School/grade/major: Harvard, Senior, Computer Science
Last Thing You Binged: Caffeine
Why did you choose to intern with Microsoft?
I chose to work for Microsoft for many reasons. First, I like working at Microsoft because Microsoft builds the platforms and tools that allow developers to be creative everywhere. In addition, Microsoft is an amazingly collaborative and innovative environment. All of the people I work with here are kind, passionate about technology, and helpful.
What projects are you working on for your position as tech fellow for MSNE?
In conjunction with a team at Code for Boston, I am working on converting the Boston City laws to USLM (United States Legislative Markup) format.

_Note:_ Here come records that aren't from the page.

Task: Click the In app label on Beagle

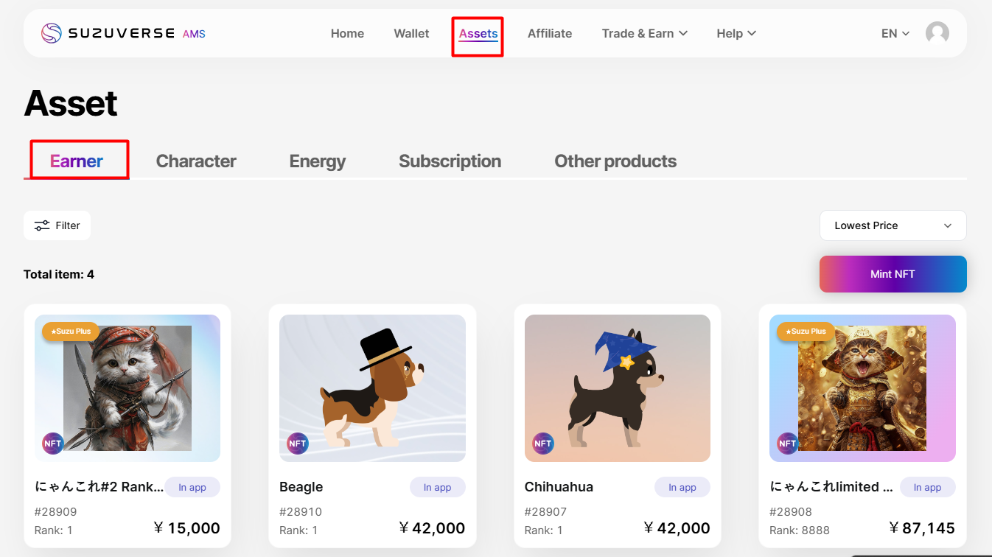Action: [437, 487]
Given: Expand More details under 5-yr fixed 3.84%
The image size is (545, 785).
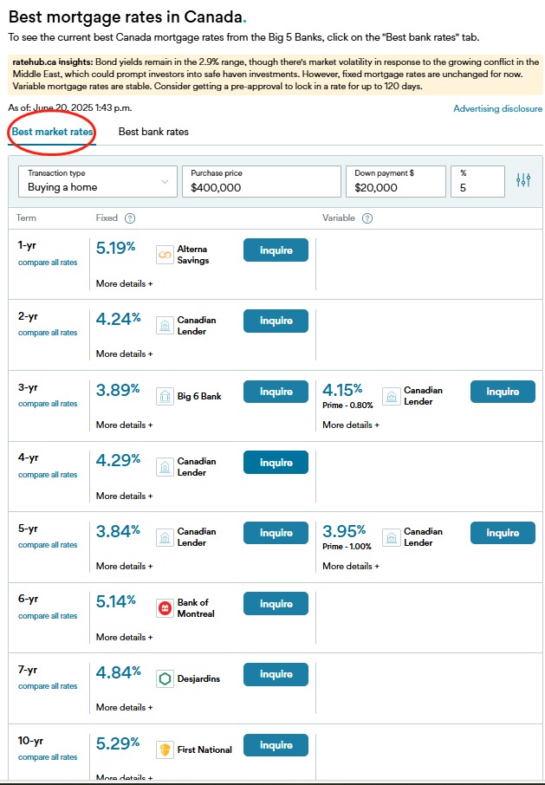Looking at the screenshot, I should pos(124,566).
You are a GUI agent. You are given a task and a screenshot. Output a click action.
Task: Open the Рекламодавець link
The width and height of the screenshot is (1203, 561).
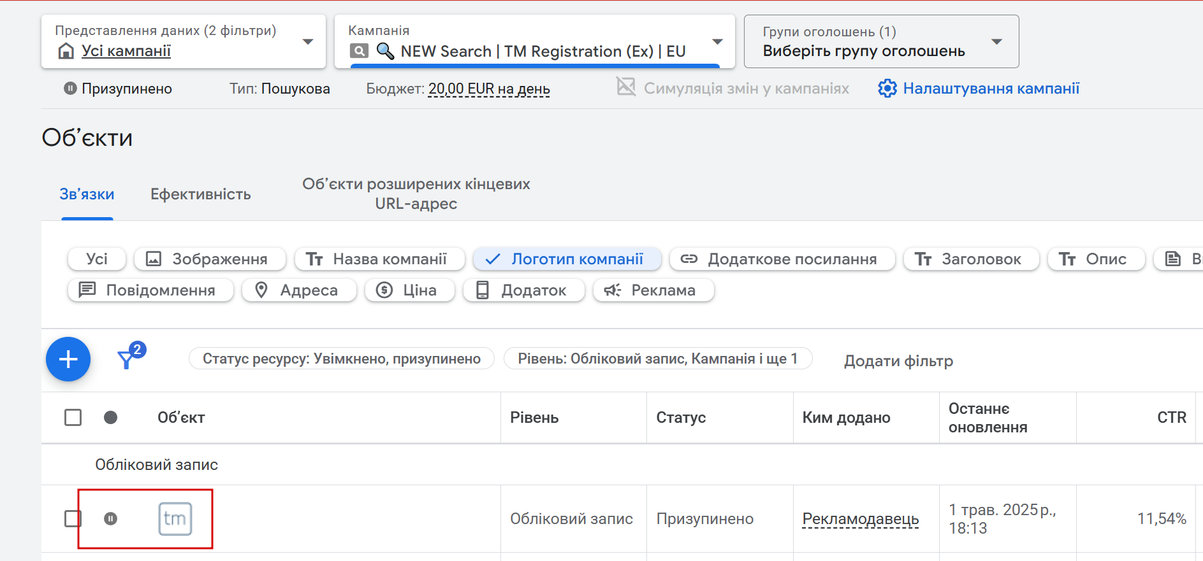[860, 519]
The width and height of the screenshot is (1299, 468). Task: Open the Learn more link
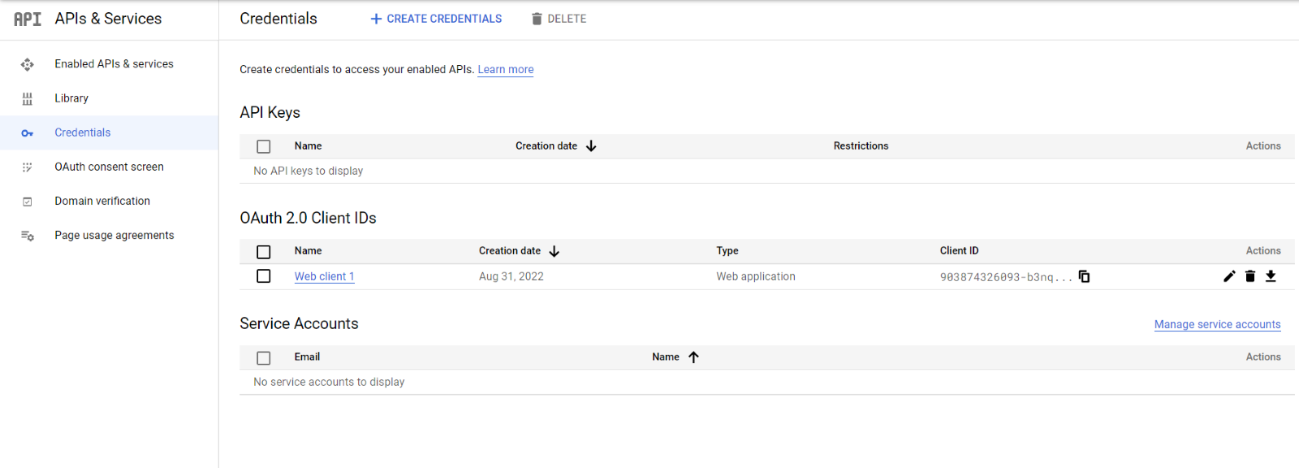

This project is part of an effort going on all around the country to standardize legal formatting and thereby improve access to legal documents for citizens.
What excites you about civic tech?
I am excited about working in civic tech because I know that there are numerous policies and government initiatives that should be having a bigger impact on people’s lives than they are now. When I make technological contributions to my community I feel like I am helping to break down the barriers that prevents people from accessing the government services they need.
What’s one problem you hope civic tech will solve for cities?
One issue that I hope civic tech can solve for cities is access to high quality education. As more world-class lectures, notes, and exercises are available online, I hope that people will be empowered to take control of their education wherever they are and regardless of socioeconomic status.
It’s National Cyber Security Awareness Month. What is one thing you do personally to stay safe online?
One quick thing I do to stay safe is that when I get an email, and I am not sure of whether or not it originated from a safe source, I put my cursor over the links in the email before clicking on it and I check the URL embedded in the hyperlink. If I don’t recognize the URL I throw out the message.